You likely know about cruise control if you’ve shopped for a car in the last few years. This feature is a precursor to self-driving car technology as it allows the vehicle to maintain its speed on the highway. With it, buyers don’t have to keep revving the engine or brake as much to maintain a constant speed. It also seems to have some unintended consequences with gas-powered cars that come with the feature offering better fuel efficiency.

Of course, with the electrification of the car industry being in full force, one has to wonder whether the same applies to EVs.

What is cruise control, and how does it work?

A cruise control panel in a car.
Cruise control | Getty Images

Cruise control in its basic form is a system that can control vehicle speed and keep it constant. Typically the system includes an actuator that controls the throttle system once activated.

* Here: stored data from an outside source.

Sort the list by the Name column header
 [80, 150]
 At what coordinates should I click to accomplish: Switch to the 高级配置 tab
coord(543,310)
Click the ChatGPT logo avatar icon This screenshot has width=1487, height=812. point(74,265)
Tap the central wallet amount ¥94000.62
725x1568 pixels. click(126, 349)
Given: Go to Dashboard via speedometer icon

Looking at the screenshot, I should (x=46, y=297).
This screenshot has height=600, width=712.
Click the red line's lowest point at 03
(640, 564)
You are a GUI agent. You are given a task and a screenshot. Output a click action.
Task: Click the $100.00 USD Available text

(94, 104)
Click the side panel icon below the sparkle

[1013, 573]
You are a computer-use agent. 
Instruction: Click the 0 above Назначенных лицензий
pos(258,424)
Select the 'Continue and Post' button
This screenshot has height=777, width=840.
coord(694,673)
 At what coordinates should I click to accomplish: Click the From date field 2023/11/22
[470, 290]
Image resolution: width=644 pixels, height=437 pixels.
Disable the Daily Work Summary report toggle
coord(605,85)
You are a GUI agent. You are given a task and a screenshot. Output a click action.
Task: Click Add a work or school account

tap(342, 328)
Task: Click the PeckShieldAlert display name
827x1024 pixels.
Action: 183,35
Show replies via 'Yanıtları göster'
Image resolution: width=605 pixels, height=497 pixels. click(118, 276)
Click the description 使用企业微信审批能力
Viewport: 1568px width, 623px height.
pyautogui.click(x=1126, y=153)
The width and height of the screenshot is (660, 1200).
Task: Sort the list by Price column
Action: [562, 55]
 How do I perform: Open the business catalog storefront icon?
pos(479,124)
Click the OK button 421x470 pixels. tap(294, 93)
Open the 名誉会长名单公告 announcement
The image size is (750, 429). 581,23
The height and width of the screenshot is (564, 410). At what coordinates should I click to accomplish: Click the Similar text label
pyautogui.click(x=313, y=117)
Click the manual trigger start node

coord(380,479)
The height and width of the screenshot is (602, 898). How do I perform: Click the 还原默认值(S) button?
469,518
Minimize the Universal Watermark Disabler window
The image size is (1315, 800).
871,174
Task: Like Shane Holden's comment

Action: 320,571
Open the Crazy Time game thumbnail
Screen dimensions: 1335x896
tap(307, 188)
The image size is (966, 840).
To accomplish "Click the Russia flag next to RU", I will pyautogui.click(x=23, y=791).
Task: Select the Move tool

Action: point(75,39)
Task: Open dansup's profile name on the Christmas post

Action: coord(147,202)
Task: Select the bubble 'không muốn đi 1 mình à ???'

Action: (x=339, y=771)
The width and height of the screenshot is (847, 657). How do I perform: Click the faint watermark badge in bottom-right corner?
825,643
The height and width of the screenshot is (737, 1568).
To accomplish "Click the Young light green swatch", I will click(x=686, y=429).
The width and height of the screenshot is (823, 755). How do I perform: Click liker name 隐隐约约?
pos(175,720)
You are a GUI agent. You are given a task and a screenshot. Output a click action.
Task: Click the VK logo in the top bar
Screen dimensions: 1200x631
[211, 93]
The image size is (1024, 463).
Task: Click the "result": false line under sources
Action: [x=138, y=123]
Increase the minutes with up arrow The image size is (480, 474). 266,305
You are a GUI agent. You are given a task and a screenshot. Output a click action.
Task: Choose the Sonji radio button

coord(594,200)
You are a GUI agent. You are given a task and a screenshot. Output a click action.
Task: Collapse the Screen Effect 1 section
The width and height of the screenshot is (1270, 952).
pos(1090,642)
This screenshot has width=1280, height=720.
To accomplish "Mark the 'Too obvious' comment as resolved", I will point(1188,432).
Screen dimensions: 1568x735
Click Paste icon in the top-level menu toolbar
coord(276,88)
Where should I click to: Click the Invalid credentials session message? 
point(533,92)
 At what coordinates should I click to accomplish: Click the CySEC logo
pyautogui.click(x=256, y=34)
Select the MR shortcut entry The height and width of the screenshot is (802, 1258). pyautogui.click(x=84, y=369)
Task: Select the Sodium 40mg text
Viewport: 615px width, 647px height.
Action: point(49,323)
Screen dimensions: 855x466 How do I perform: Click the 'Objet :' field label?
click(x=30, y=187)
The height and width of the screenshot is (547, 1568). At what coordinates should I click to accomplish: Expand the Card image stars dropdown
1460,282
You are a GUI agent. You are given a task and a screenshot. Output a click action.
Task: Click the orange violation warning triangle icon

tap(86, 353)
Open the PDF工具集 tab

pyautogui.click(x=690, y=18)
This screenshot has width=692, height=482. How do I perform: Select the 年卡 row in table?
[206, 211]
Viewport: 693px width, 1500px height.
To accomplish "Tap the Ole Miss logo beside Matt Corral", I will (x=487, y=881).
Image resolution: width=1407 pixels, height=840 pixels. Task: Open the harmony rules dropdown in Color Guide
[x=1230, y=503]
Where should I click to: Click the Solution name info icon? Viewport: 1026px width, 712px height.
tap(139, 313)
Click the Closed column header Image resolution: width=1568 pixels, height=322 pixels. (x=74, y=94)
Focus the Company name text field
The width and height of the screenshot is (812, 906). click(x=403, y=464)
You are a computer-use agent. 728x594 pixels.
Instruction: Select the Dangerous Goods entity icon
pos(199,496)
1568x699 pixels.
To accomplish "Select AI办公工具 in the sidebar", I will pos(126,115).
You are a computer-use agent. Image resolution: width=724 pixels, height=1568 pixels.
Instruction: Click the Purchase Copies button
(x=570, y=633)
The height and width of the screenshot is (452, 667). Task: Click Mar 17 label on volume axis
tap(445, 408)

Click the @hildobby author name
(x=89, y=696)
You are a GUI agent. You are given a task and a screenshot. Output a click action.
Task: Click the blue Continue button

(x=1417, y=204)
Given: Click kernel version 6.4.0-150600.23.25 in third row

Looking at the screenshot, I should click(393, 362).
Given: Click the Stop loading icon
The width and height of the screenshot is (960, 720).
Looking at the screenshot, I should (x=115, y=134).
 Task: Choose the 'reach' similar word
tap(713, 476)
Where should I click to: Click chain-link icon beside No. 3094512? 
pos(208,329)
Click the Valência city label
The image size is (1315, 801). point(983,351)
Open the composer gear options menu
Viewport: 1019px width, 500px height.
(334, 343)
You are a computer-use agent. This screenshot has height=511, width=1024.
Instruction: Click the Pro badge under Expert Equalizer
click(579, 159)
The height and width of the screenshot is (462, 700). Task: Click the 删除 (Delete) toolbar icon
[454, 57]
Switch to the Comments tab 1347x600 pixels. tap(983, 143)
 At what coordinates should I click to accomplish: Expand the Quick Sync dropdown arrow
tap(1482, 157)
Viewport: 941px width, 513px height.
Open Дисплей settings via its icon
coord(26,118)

According to Kia, the cruise control system in older cars uses cables to keep the gas pedal in the same position once the driver sets the cruising speeds. These systems also require the driver to manually bring the car to the desired speed before pressing a button to activate cruise control. That said, they rarely work for speeds under 25 mph.  

Also, they’re built to automatically turn off when you depress the brake, clutch, or acceleration pedal. Additionally, a resume function is included so that when you let go of the pedal, the vehicle either accelerates or decelerates back to the pre-set speed. However, you can also use the off button if you don’t want to revert to the pre-set speed.

Modern vehicles also use a more advanced adaptive cruise control system. With it, the driver still gets to set the speed. However, the vehicle incorporates sensors to monitor the car in front and respond accordingly. According to Science ABC, some systems can decelerate and even stop your vehicle if necessary.

How does cruise control affect EV driving range?

Cruise control does indeed have similar advantages for EVs and gas-powered cars, where the reduced need to constantly accelerate and decelerate increases fuel efficiency. This in itself should result in improved driving range. There also seems to be an additional benefit in EVs that’s not often mentioned: they handle cruise control better than their internal combustion engine counterparts.

According to The Driven, activating the cruise control system in the Hyundai Kona electric turns off user settings and instead uses its automatic variable regenerative braking mode. This ability to automatically adjust regenerative braking levels gives them a significant advantage over gas-powered cars.

The next step in cruise control

As mentioned above, cruise control is a precursor to self-driving technology, with some automaker’s already rolling out their autonomous systems. Two of the most currently advanced systems include General Motor’s Super Cruise and Tesla’s Autopilot.

According to Chevrolet, the Super Cruise technology allows up to seven miles of hands-free driving. That said, it monitors the driver to ensure they keep their attention on the road just in case their input is required. This system also lets the driver select how far to keep from the car they’re following.

Next, it uses various sensors to keep vehicles centered in their lane, even on curvy roads. It’s worth mentioning that it only works on 200,000 miles of road in the U.S. and Canada and currently only works in a few models, e.g., the 2022 Cadillac Escalade.

Tesla‘s Autopilot also uses a myriad of sensors to give drivers a hands-free driving experience. Additionally, it’s capable of accelerating, braking, and even steering within its lane.

Nevertheless, the Tesla system is not without problems, with Car and Driver reporting it’s under NHTSA investigation. The investigation focuses on the technologies used to monitor and enforce driver engagement, with up to 830,000 models produced between 2014 and 2021 affected.